Мы в страшном одиночестве, и что? Нас вдвое меньше, чем было в Советском Союзе и в Российской империи, и что? Наше общество очень сильно повреждено вот этим гедонизмом и прочим, и что? Это же не значит, что мы можем проиграть.
Иллюзия того, что кто-то там нам предложит какие-то перемирия — да ради бога. Но это будет перемирие на полгода, которое взорвется еще одной военной конвульсией тут же, да и не будет полугода. Мы все понимаем, что не будет, и все эти заигрывания с нами — это известная вещь: чуть-чуть уступка, потом заигрывание, потом еще одна уступка, потом еще одно заигрывание… Это классическая американская стратегия, которую мы хорошо знаем, понимаем, что не генерал Милли правит бал в Соединенных Штатах, и не Байден. А те, кто правят, уже приговорили страну — и ладно, и хорошо! И будем так жить: будем бояться и побеждать. Но для того чтобы начать бояться и побеждать, надо признать то, что происходит, и надо понять, где в сущности, сейчас практическая ось всего.
Она в том, как быстро альтернативные ресурсы общества будут подключены к тому, что представляет собой предыдущий ресурс. Его не надо трогать, он есть. Что-то сделали? Да. Продукты в магазинах есть — слава богу. Курс доллар/рубль такой — слава богу. Какие-то ресурсы у власти и общества есть. Но если этот альтернативный слой на другой скорости не будет включен в большую игру или его начнут включать против основного слоя, то мы проиграем. Вот этого нельзя допустить. И быстрее, активнее надо его включать. А единственное место, где быстро на ходу перестраивались — это революционная буржуазная Франция. И что говорил по этому поводу Дантон? Три качества той перестройки: смелость, смелость и еще раз смелость.

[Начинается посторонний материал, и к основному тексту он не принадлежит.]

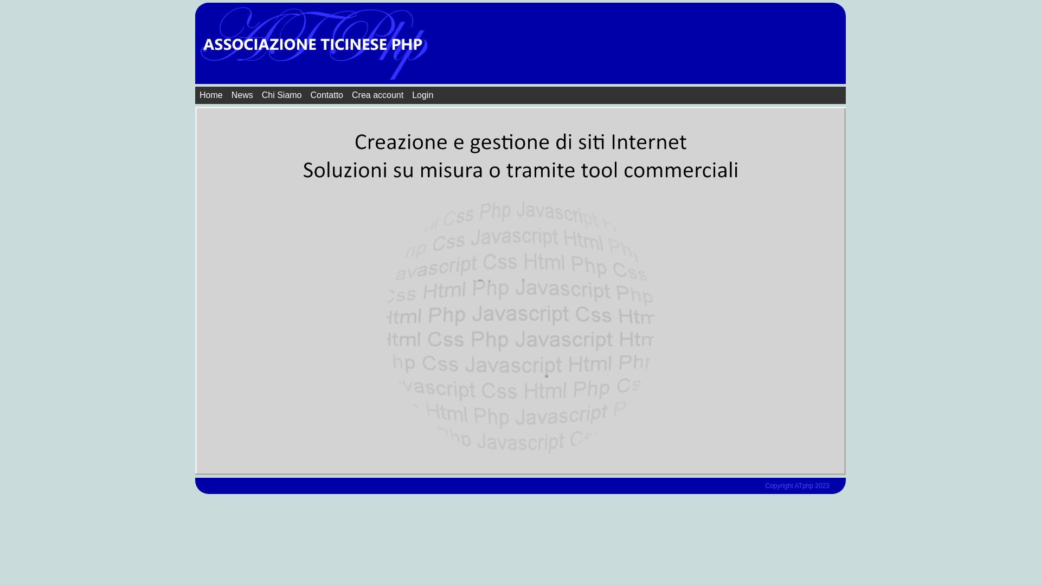 Image resolution: width=1041 pixels, height=585 pixels. I want to click on 'Contatto', so click(326, 95).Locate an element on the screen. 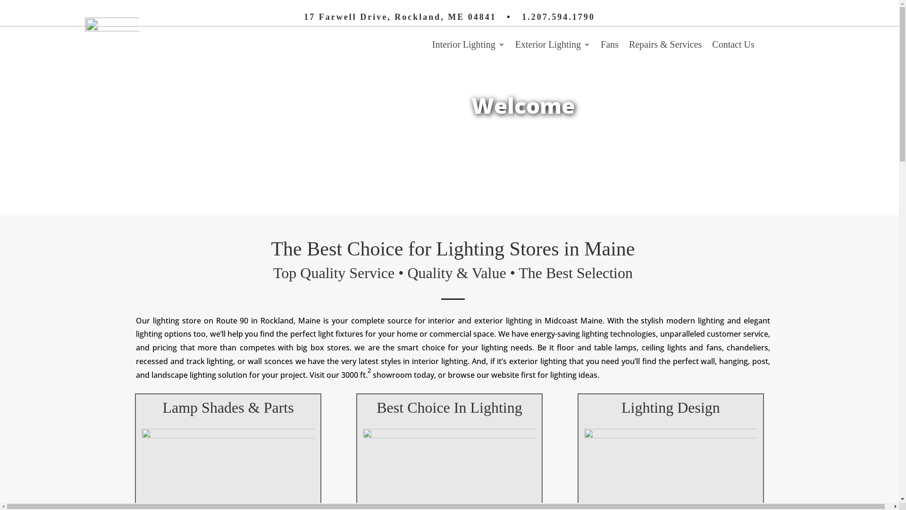  '17 Farwell Drive, Rockland, ME 04841' is located at coordinates (400, 17).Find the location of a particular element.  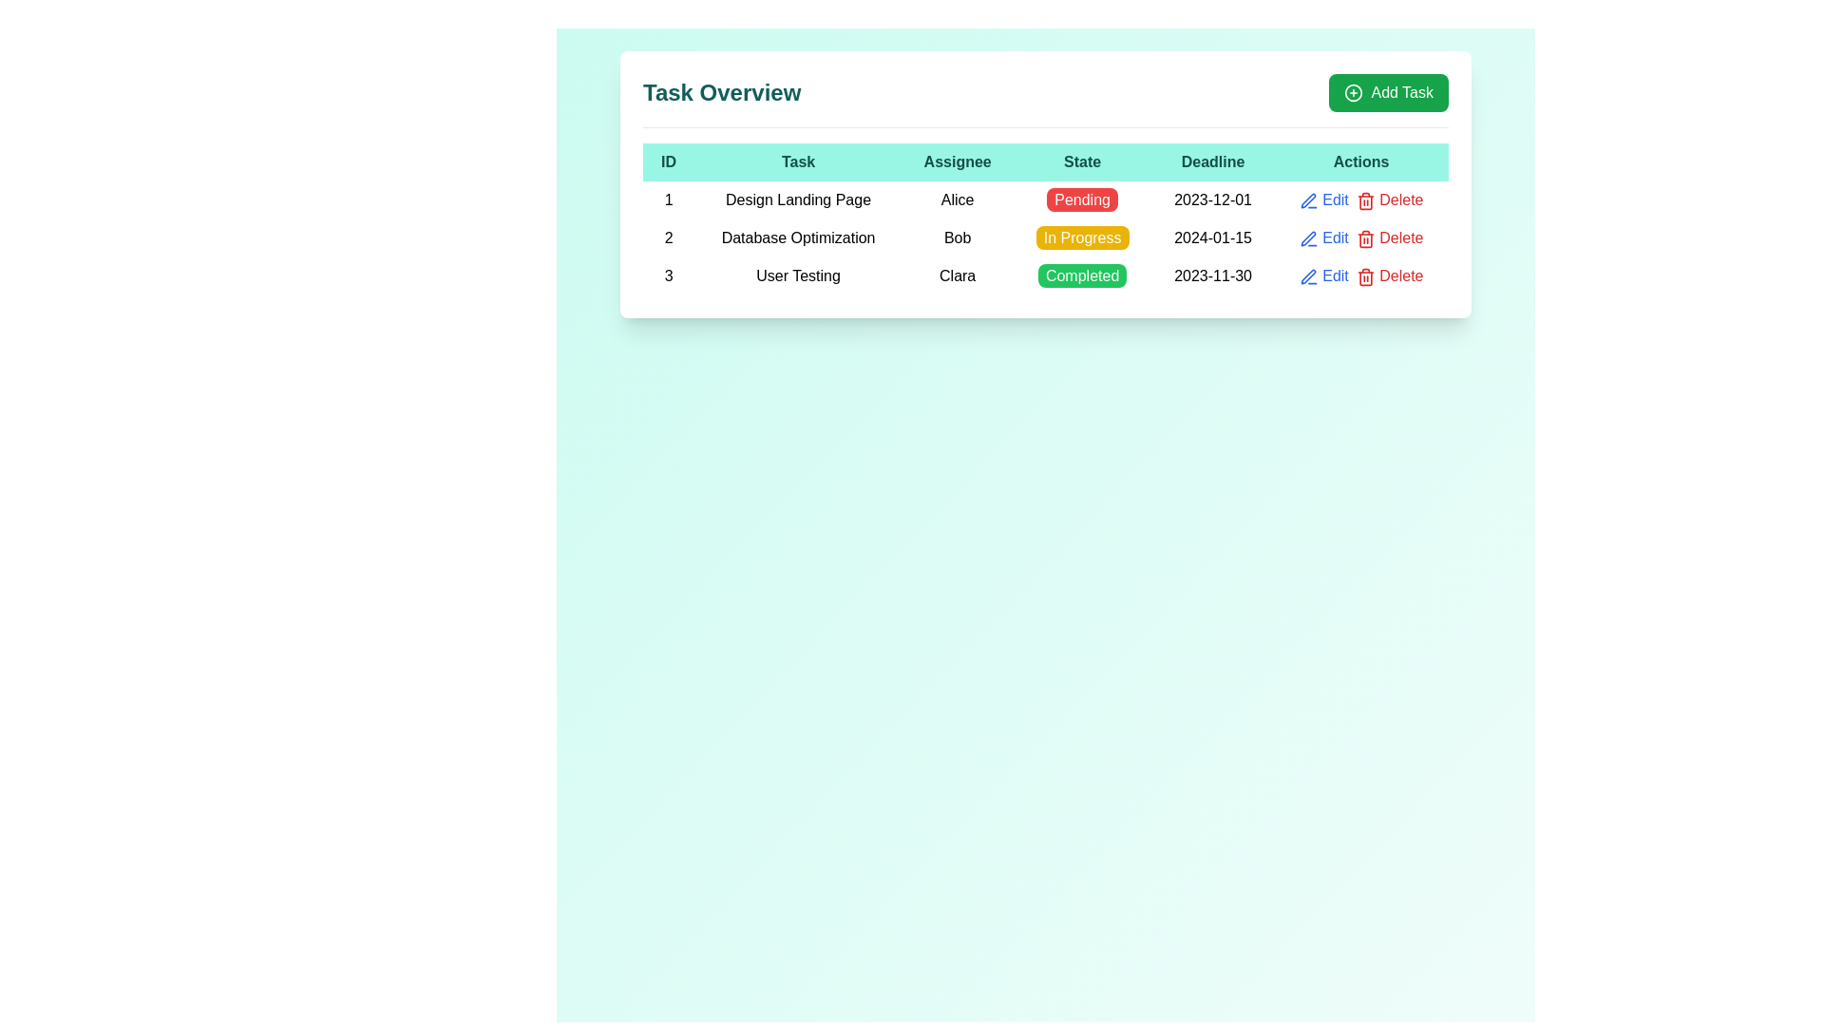

the 'Deadline' header label which is the fifth item in a horizontal list of headers, located between 'State' and 'Actions' is located at coordinates (1211, 161).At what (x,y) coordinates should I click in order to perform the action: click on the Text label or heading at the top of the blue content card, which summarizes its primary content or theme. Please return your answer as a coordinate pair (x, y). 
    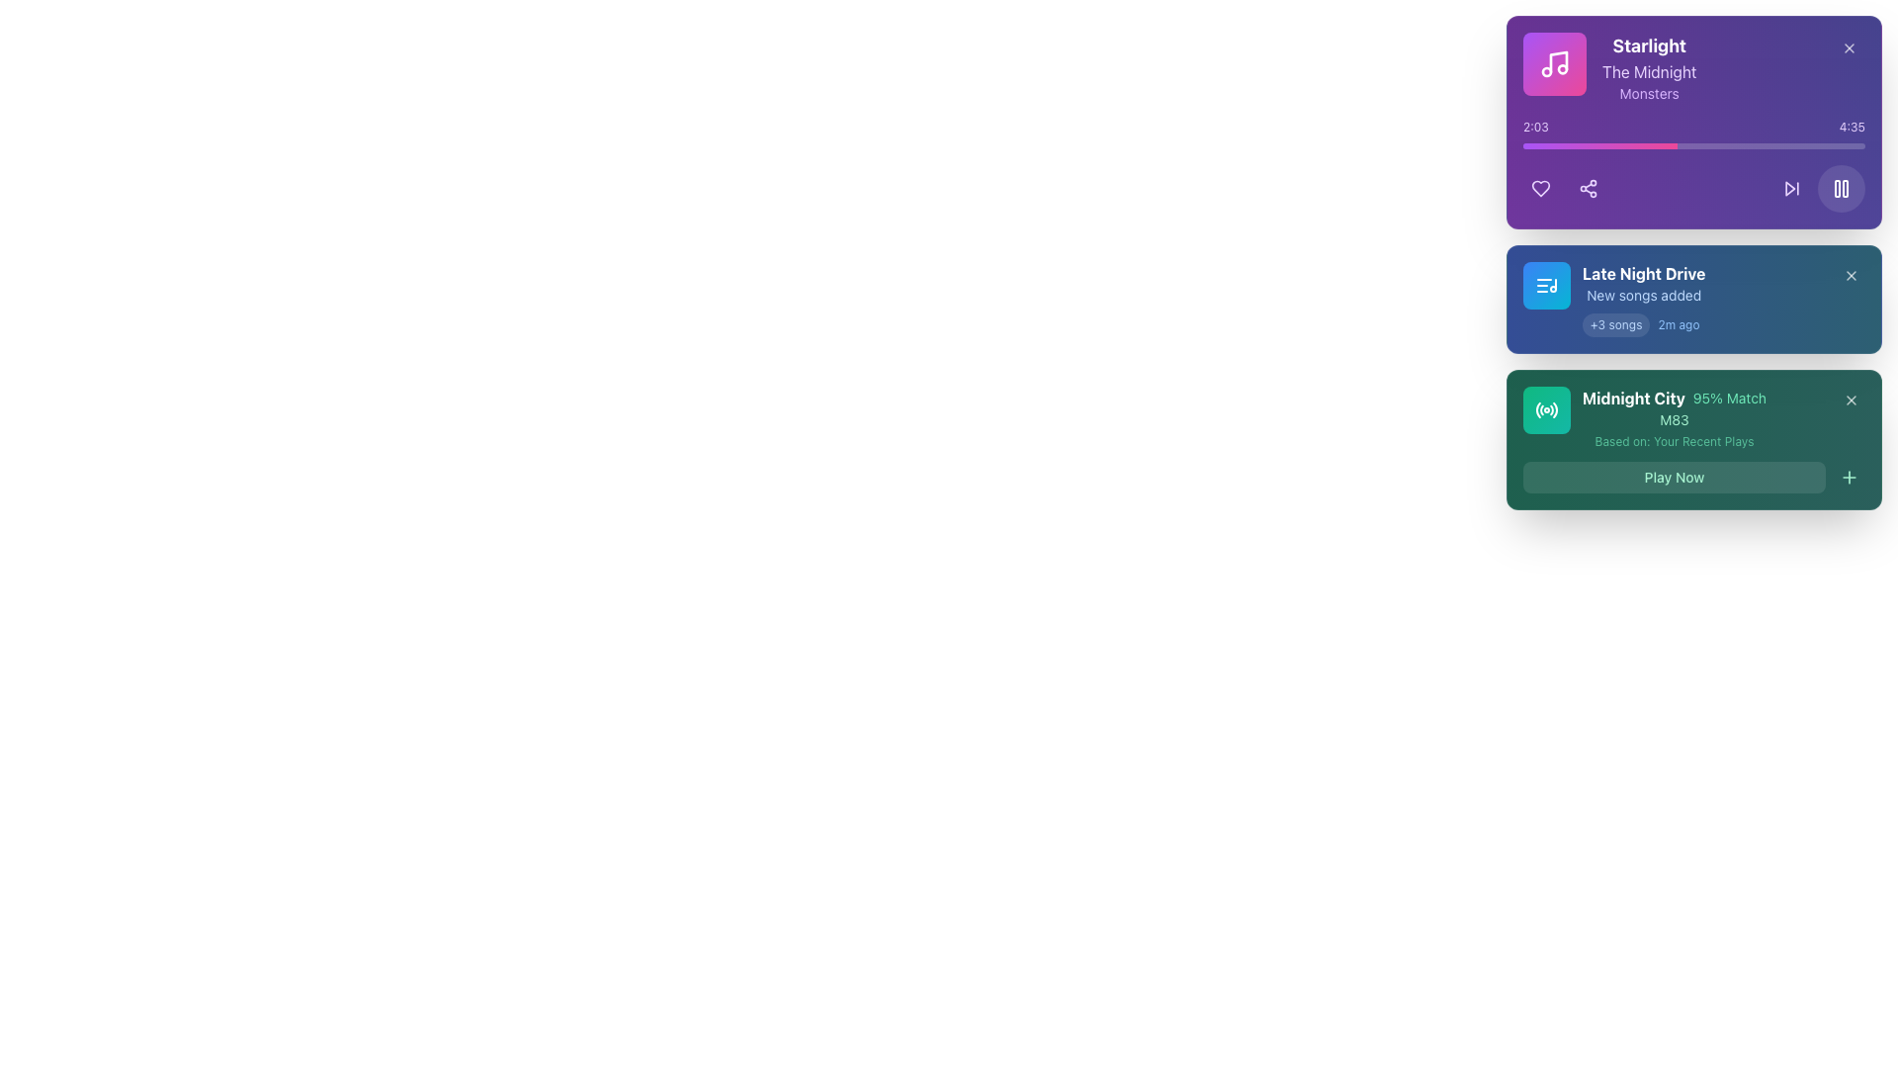
    Looking at the image, I should click on (1644, 274).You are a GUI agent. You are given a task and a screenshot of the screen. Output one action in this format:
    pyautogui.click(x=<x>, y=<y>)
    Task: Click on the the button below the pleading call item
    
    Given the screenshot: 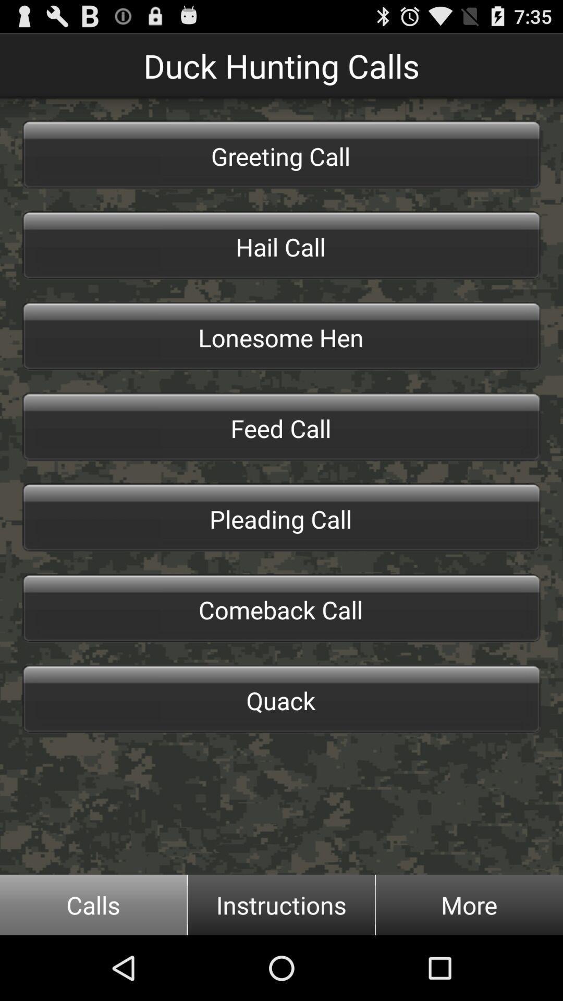 What is the action you would take?
    pyautogui.click(x=281, y=608)
    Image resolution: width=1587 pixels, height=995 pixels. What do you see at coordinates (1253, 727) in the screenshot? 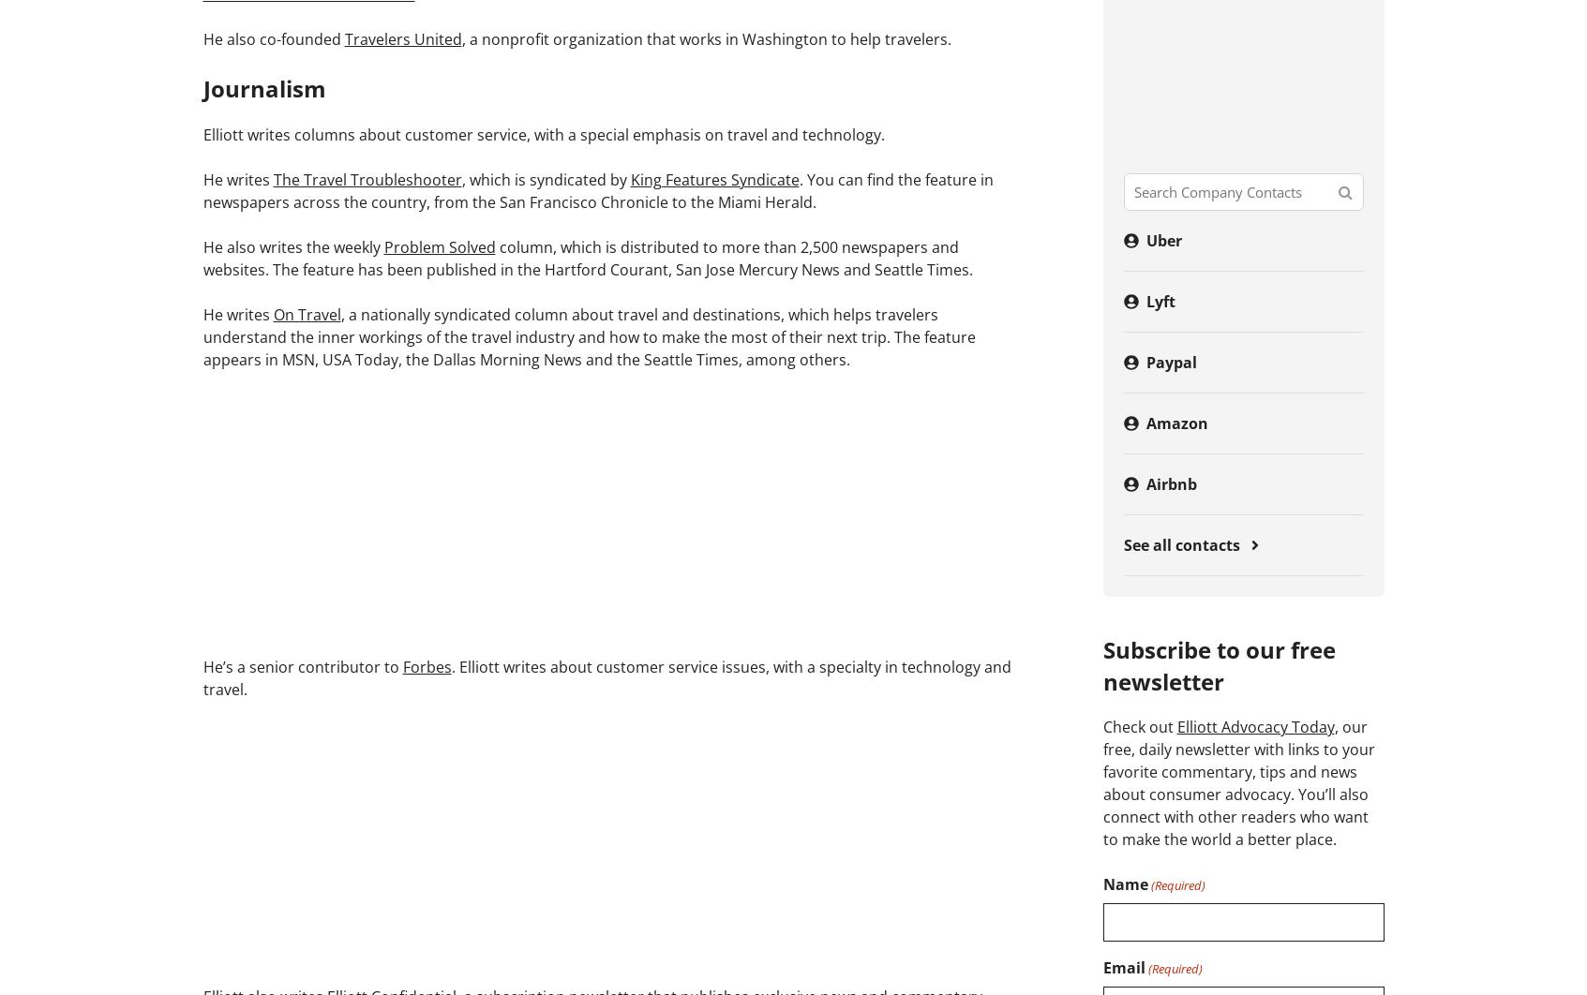
I see `'Elliott Advocacy Today'` at bounding box center [1253, 727].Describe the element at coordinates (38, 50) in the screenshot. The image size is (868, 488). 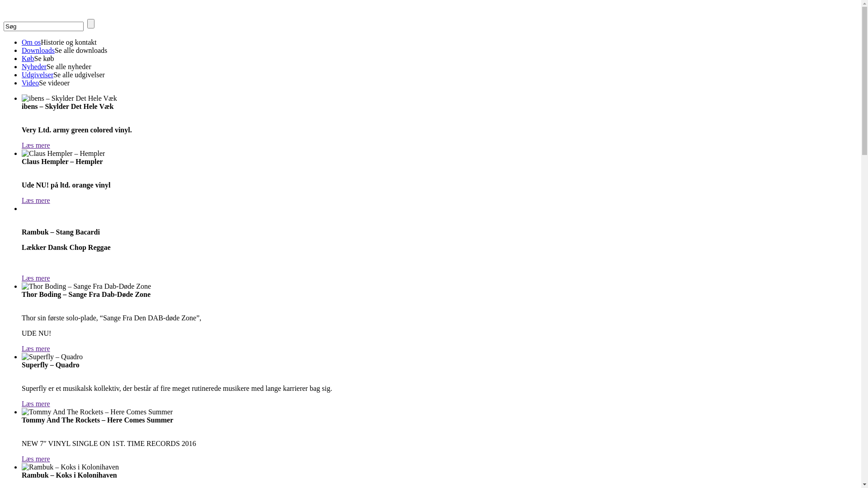
I see `'Downloads'` at that location.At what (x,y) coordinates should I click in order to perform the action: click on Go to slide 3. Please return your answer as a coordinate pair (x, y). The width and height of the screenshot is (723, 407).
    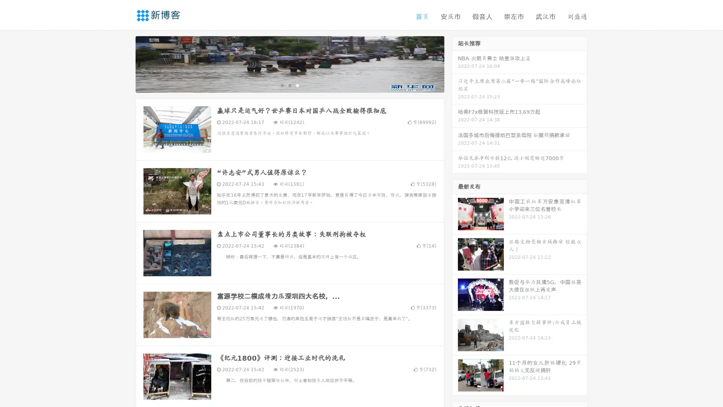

Вот сейчас страх потерять то, что есть, — ужасен. Это главная моя фраза.
Так бойтесь тех, в ком дух железный,
Кто преградил сомненьям путь,
В чьем сердце страх увидеть бездну
Сильней, чем страх в нее шагнуть.
Вот сейчас страх увидеть бездну — это и есть деструктивный страх, который может превратиться в желание в нее прыгнуть. Этого не должно быть. Россия будет жить и побеждать.